Many health policy experts, including those who wrote the Affordable Care Act, believe there’s only one thing that can get doctors to change their behavior — money. A new study may blow a giant hole in that belief, just in time to save the government millions or even billions of dollars.
“Pay-For-Performance” is the theory that health care wonks believe could bring the U.S. health care system back from the financial brink. Pay for quality; compensate for competency. If we can just reward doctors when their patients stay or get healthy, we can solve a lot of what ails us systemically. Healthier patients are less expensive to care for and place less strain on the medical system. If doctors are incentivized to keep their patients from getting sick (or sicker), staggering amounts of money and time could be saved. At least that’s the theory behind some of the most experimental and innovative provisions in the new health reform law. (More on TIME.com: In Rural Areas, There May Be No Doctors to Tend to Your Sick Kid)
Right now, doctors don’t get paid this way. For the most part, the government (via Medicare or Medicaid) or private insurance companies pay physicians for each individual task they perform. There are no penalties or rewards if these doctors choose the wrong treatments or if a patient’s chronic disease isn’t well managed. The more treatments, surgeries, or office visits a doctor performs, the more money he or she makes.
A few years ago, the United Kingdom, in a preview of how the U.S. system could be transformed under health care reform, thought it had a way to improve quality. (Doctors who work for the NHS, a single payer system, are paid differently than in the U.S., largely via salary, but the experiment is still applicable.) Beginning in 2004, the country’s National Health Service (NHS) committed more than $3 billion toward a program to pay doctors bonuses of as much as 25% of their total income. All they had to do was meet or exceed some or all of 136 quality benchmarks that were pre-determined.
Several researchers, working at Harvard, decided to take a look at the UK program to see if they could glean any lessons about the effectiveness of Pay-For-Performance. They focused on just a few of the quality measures — those pertaining to hypertension, one of the most undertreated, expensive and common ailments known to man. What the Harvard researchers found is as startling as it is disappointing. According to their review of nearly 500,000 primary care patient records, the NHS’s Pay-For-Performance program had no effect on outcomes.
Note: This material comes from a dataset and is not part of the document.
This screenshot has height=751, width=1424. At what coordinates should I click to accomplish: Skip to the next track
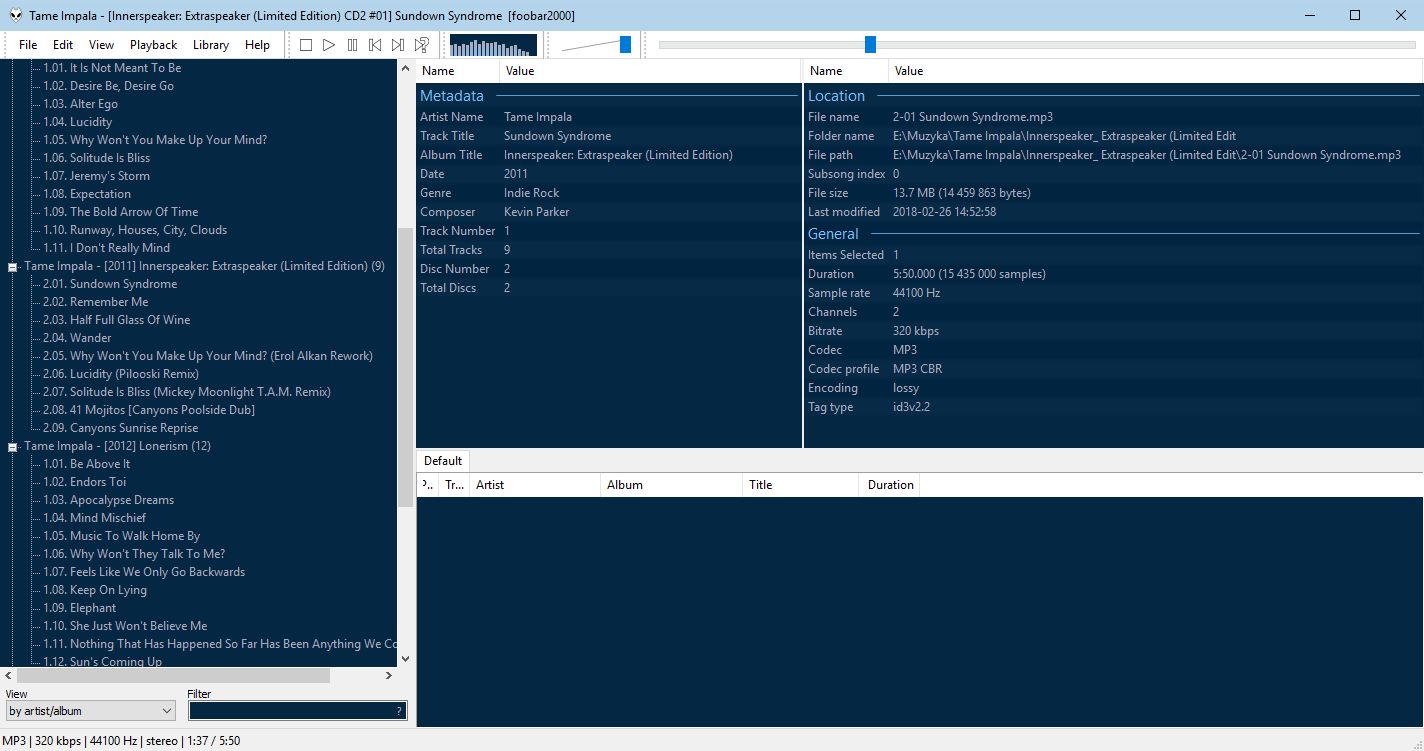tap(398, 45)
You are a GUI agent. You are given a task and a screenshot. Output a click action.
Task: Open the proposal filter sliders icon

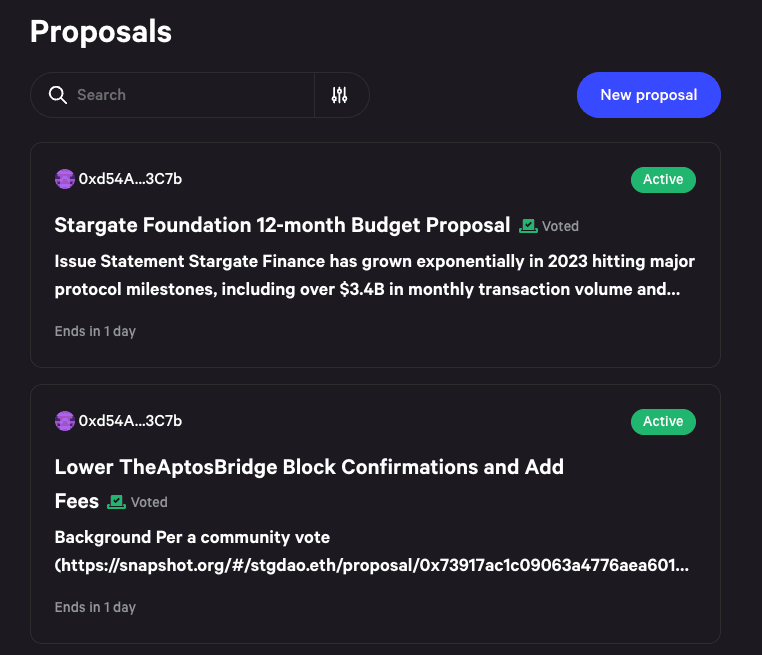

Patients were not healthier than they would have been if the bonus program hadn’t existed. In other words, doctors were not motivated by financial incentives to change their behavior to benefit patients.
“Money by itself doesn’t buy health,” says Stephen Soumerai, a professor of population medicine at Harvard and co-author of the study, published January 26 in the British Medical Journal. “This is another example of policy makers embracing a tool because they think it makes sense — not doing pilot testing and spending billions of dollars.” (More on TIME.com: House Calls: A New Pediatric Model?)
Built into the Affordable Care Act are massive pockets of funding to pay for large-scale pilot projects to change the way medical providers are paid. A new Center for Innovation has already been established that will study, in part, new ways to compensate doctors to improve patient experiences and cut costs. In addition to projects that will study Pay-For-Performance, others will examine the effects of bundling, paying groups of providers based on a preset budget.
The UK study doesn’t offer suggestions of how exactly to use the lure of money to change physician behavior. All it does it issue a warning: Look, study, and analyze before you leap, or invest billions of dollars. Just because something sounds like it makes sense doesn’t mean it will work, especially in a field as complex as health care.